Modeling stellar convective dynamos with 3D numerical simulations

Presenter:  Loren Matilsky

Abstract: One of the major goals of modern astrophysics is to understand the large-scale magnetic fields of rotating stars. Such fields play important roles in a wide range of phenomena, including stellar mass loss, spin-down, chemical evolution, and even the habitability of orbiting planets. In low-mass stars, large-scale fields are generated by vigorous fluid motions in an outer convective envelope. These motions act as a "dynamo": they produce electric currents that inductively sustain large-scale magnetism against dissipative effects. In this talk, I will review the main aspects of the stellar dynamo problem, including observations, theory, and numerical simulation. I will focus on my proposed work (that funds my postdoc here at UC Santa Cruz) to understand the observed "stellar activity rotation relation" (the scaling of stellar dynamo strength with rotation rate) in the context of 3D numerical simulations.

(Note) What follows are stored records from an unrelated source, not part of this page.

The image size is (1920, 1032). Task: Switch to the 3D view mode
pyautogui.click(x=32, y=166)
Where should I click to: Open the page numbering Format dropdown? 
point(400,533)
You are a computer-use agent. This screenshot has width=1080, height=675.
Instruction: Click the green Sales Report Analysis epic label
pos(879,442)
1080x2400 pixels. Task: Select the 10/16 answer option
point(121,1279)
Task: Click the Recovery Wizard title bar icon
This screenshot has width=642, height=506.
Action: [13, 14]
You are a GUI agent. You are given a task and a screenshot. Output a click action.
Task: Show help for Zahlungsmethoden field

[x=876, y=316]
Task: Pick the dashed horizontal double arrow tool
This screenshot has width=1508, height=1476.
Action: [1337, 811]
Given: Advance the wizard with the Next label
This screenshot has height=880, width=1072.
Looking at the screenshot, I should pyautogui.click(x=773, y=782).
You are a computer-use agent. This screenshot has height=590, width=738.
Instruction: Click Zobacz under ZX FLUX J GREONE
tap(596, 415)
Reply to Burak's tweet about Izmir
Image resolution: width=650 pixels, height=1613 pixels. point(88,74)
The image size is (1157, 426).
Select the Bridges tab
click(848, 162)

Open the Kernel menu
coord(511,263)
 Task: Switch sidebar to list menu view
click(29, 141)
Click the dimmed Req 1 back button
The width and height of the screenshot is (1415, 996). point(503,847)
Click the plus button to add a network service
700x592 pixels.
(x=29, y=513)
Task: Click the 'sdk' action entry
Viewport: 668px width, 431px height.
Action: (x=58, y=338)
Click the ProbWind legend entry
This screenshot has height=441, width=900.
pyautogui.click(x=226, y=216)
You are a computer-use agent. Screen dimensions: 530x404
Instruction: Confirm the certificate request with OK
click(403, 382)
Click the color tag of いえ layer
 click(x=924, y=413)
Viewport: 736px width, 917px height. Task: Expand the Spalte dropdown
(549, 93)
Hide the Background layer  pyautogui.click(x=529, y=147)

Bio: Dr. Loren Matilsky is an NSF Astronomy & Astrophysics Postdoctoral Fellow in the Applied Mathematics Department at UC Santa Cruz. Prior to Santa Cruz, Dr. Matilsky received his Ph.D. in Astrophysical and Planetary Sciences in 2022 from the University of Colorado Boulder, advised by Profs. Juri Toomre and Bradley Hindman. Dr. Matilsky's interests broadly include astrophysical fluid dynamics, stellar dynamo action, and numerical simulations, which he studies as part of the NSF Fellowship under the sponsorship Prof. Nicholas Brummell. Dr. Matilsky also enjoys trail running in slightly unpleasant weather conditions and playing guitar.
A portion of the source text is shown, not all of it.